**EXERCISE:** For the word "width", tally the lines of the data that contain it and give the tally alone.
** EXCERPTED RECORDS follows **
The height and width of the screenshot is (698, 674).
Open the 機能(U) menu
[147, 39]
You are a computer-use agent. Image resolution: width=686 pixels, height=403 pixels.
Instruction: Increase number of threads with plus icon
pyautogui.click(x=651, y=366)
** End of EXCERPTED RECORDS **
**REPLY TO THE TASK:** 2